Congresso Nazionale Aniarti 1999
ACCREDITAMENTO E CERTIFICAZIONE IN AREA CRITICA.
Bologna (BO), 10 Novembre - November 1999 / 12 Novembre - November 1999
» Indice degli atti del programma
Paola Di Giulio
10 Novembre - November 1999: 09:45 / 10:15
- Autorizzazione,
certificazione ed accreditamento, quale ricaduta su :
- i
processi assistenziali
infermieristici
-
- Paola
Di Giulio
- Unità
di Ricerca Infermieristica, Istituto Mario Negri, Milano
- Redazione
della Rivista Assistenza Infermieristica e ricerca
-
- L’accreditamento
dei servizi sanitari è nato negli Stati Uniti all’inizio del XX secolo,
e si è successivamente diffuso in molti paesi, mantenendo nei diversi
contesti elementi costanti e comuni.
- L’accreditamento
è un processo nel quale una organizzazione esterna alle strutture
sanitarie, usualmente non governativa, valuta un’organizzazione
sanitaria per determinare se corrisponda ad un insieme di standard
finalizzati a mantenere e migliorare la qualità dell’assistenza
sanitaria. L’accreditamento è solitamente volontario. Gli standard di
accreditamento sono normalmente considerati ottimali e raggiungibili.

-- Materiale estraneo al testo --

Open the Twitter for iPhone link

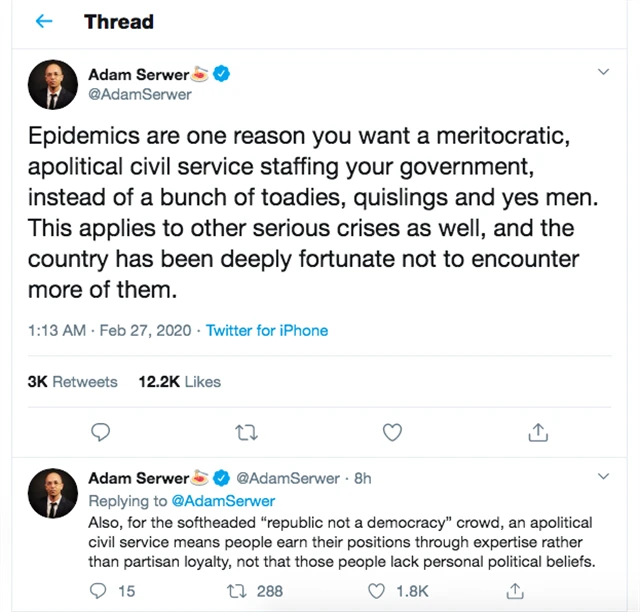pos(267,330)
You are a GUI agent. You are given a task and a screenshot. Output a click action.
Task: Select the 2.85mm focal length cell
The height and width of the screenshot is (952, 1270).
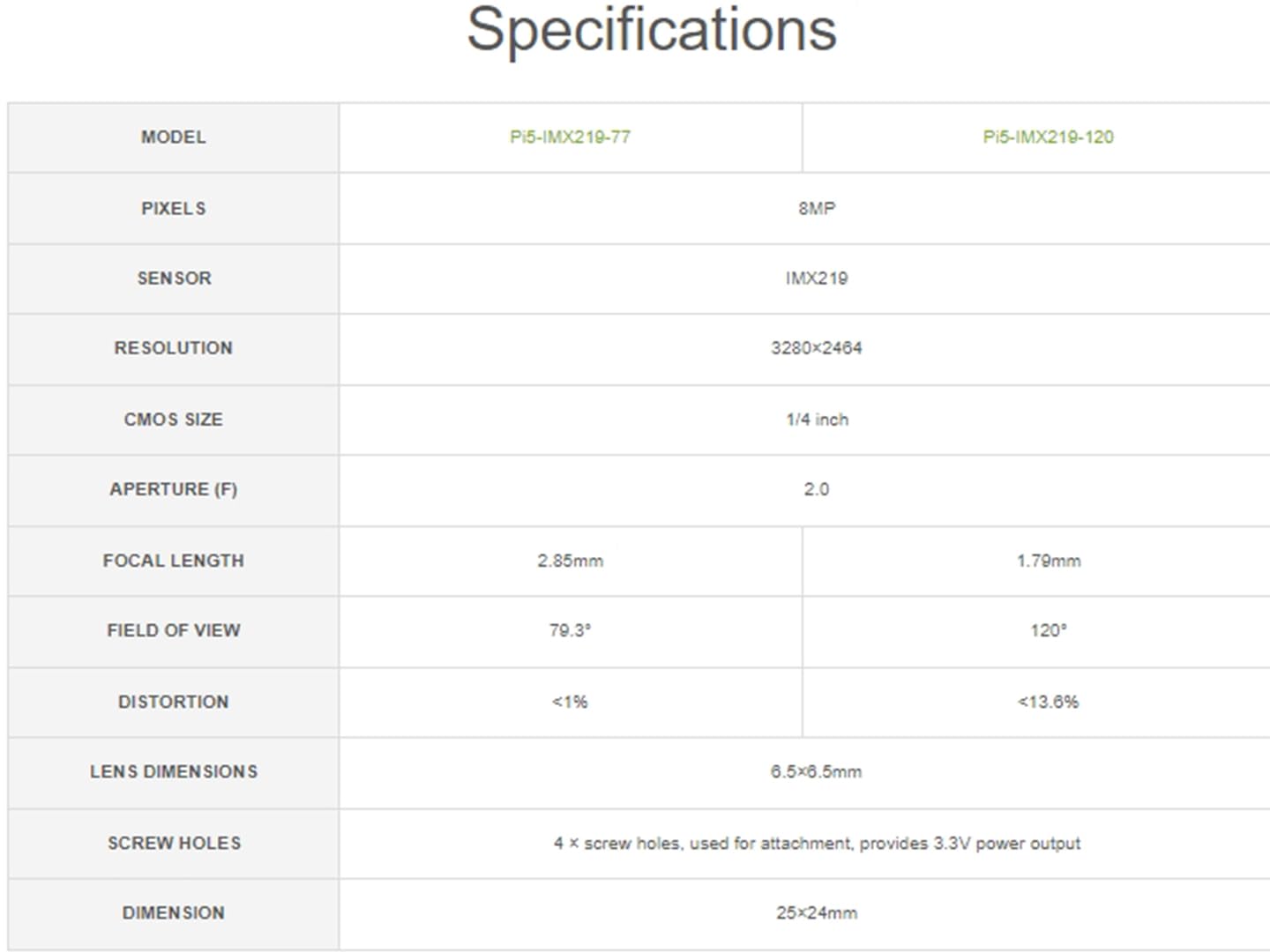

L’accreditamento fornisce all’organizzazione un mandato visibile per
migliorare la qualità delle cure fornite ed assicurare un ambiente di
cura sicuro1.
- Le
diverse agenzie di accreditamento danno definizioni diverse: i programmi
di accreditamento si basano tutti su un processo di autovalutazione e di
revisione tra pari focalizzati sul miglioramento continuo e ad indirizzare
i processi, i risultati e le strutture al miglioramento dei sistemi di
erogazione dell’assistenza sanitaria.
- L’attivazione
dei programmi di accreditamento si può riportare a tre motivazioni:
- 1. Volontà delle strutture sanitarie e dei professionisti di avere
una valutazione oggettiva dei propri livelli qualitativi.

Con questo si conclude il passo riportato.